10 Kasım 1918'de, Behire, Memduha, Beyza, Refika ve Afife stajyer kadrosuna alındılar. Refika, suflör olarak çalışmaya başladı, o da sahne gerisinde görev yapan ilk müslüman Türk kadını oldu. Diğerleri sahneye çıkamadı, tiyatroyu bıraktı. Afife ise bir yılı aşkın bir süre boyunca bütün provalara katıldı, kendini sahneye hazırladı.
1920 yılında Darülbedayi, Hüseyin Suat'ın "Yamalar" adlı oyununu Kadıköy'deki Apollon Tiyatrosu'nda (şimdiki Reks Sineması) sahneye koyuyordu. Bu oyunda Emel adlı kızı oynayan Eliza Benemenciyan topluluktan ayrılıp Paris'e gittiği için bu rolü yüklenecek bir kadın sanatçıya ihtiyaç vardı. Ve Afife Jale bu rol için seçildi. İlk kez Emel rolüyle ve takma bir isimle sahneye çıktı.
Onu diğer kadınlar izledi. Seniye, Şaziye Moral, Neyire Neyyir, Bedia Muvahhit, Huriye, Hikmet, Ruhat gibi Müslüman Türk kadınları tüm baskılara rağmen sahnelerde yerlerini aldılar.
"Mesut olduğum ilk gece"
Afife Jale ilk sahneye çıktığı geceyi "Hayatımda mesut olduğum ilk gece..." diye tanımlıyordu: "Sanatın, ruhuma verdiği güzel sarhoşluk içinde idim. Ağlama sahnesinde, taşkın bir saadetle ağladım. Sahiden ağladım... Alkış, alkış, alkış... Perde kapandı; açıldı, bana çiçekler getirdiler. Muharrir Hüseyin Suat bey, kuliste bekliyormuş; ben çıkarken durdurdu; alnımdan öptü: "Bizim sahnemize bir sanat fedaisi lazımdı; sen işte o fedaisin." dedi.
Gerçekten de Afife Jale bir fedai gibi geçirdi bundan sonraki yaşamını. Daha sonra rol aldığı "Tatlı Sır" ve "Odalık" oyunlarında hep polis baskını ve kovuşturmayla karşılaştı.
İşsizlik
Üçüncü piyesi olan Odalık'ta oynarken, polis tiyatroyu bastı. Afife makine dairesinden kaçırıldı. İlk polis baskınında arkadaşları tarafından kaçırıldı ama ikinci kez kaçamadı ve zaptiyelerce yakalandı, karakola götürüldü. "Dinini, milliyetini unutan sen misin?" diye hırpalandı. 1921'de Darülbedeyi Yönetim Kurulu'na bir bildiri gönderildi.
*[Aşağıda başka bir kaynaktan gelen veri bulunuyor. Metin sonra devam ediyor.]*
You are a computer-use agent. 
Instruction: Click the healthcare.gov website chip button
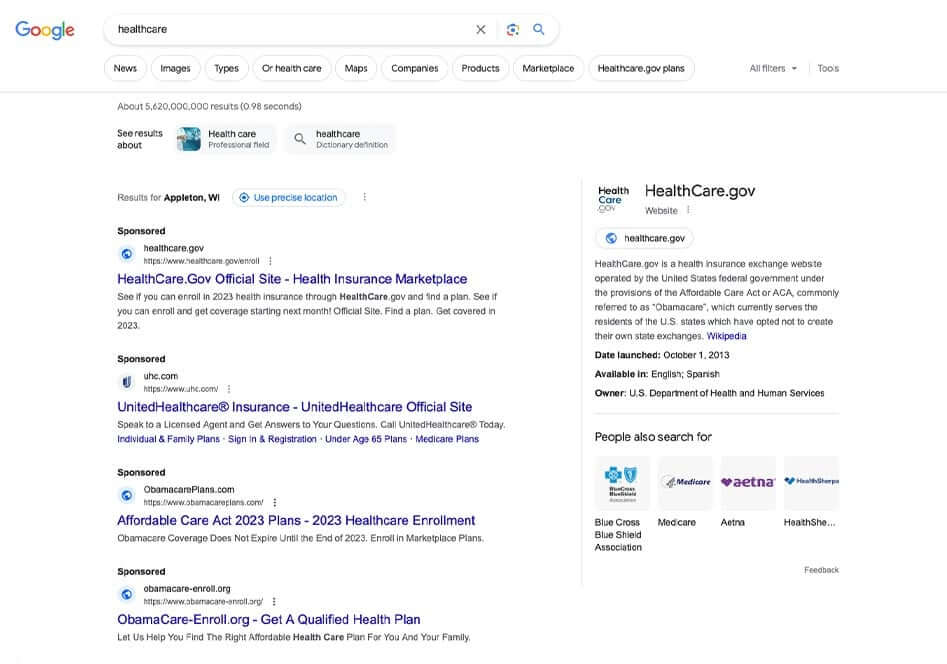644,238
Bildiride Müslüman kadınların kesinlikle sahneye çıkamayacakları yazıyordu. Bu bildiri üzerine Afife tiyatronun kadrosundan çıkarıldı. Artık hayat onun için çok zorlaşmıştı. Ailesinden de baskı gördü. Hatta babası onu bir fahişe olarak tanımladı. Evden ayrılmak zorunda kaldı. Güvencesiz ve parasızdı ama tiyatro onun için bir tutkuydu ve gözü başka bir şey görmüyordu.
Hastalık
Bir yandan sağlığı da bozuktu. Şiddetli baş ağrıları vardı. Aşık olduğu bir doktor onu morfinle tedavi etmeye çalıştı. Afife giderek morfine alıştı.
Ortalık biraz durulunca yeniden sahnelere döndü, Anadolu turnesine çıktı. 1923'de de zaten Müslüman Türk kadınlarına uygulanan tiyatro yasağı kalktı. Ancak sağlığı ve uyuşturucu bağımlılığı onu sahneden uzaklaştırıyordu. 1928'de Hafız Burhan konserinde, ona tamburuyla eşlik eden Selahattin Pınar'la tanıştı. Birbirlerine aşık oldular, 1929'da evlendiler. Selahattin Pınar Huyuszu ve Tatlı Kadın ile pekçok şarkıyı onun için yaptı. Ama evliliklerine yürütemediler, uyuşturucu bağımlılığı onları zorluyordu. 1935'de boşandılar.
Sonra da fazla yaşamadı. Dostlarının yardımıyla hastaneye yattı, yaşamının son yıllarını Bakırköy Akıl ve Sinir Hastanesi'nde geçirdi. 24 Temmuz 1941 günü henüz 39 yaşındayken yaşamı sona erdi. O istediği yaşayabilmek için çok bedel ödedi. Büyük mutlulukları ve mutsuzlukları bir arada yaşadı. Ve elbette kadınların tarihine geçti.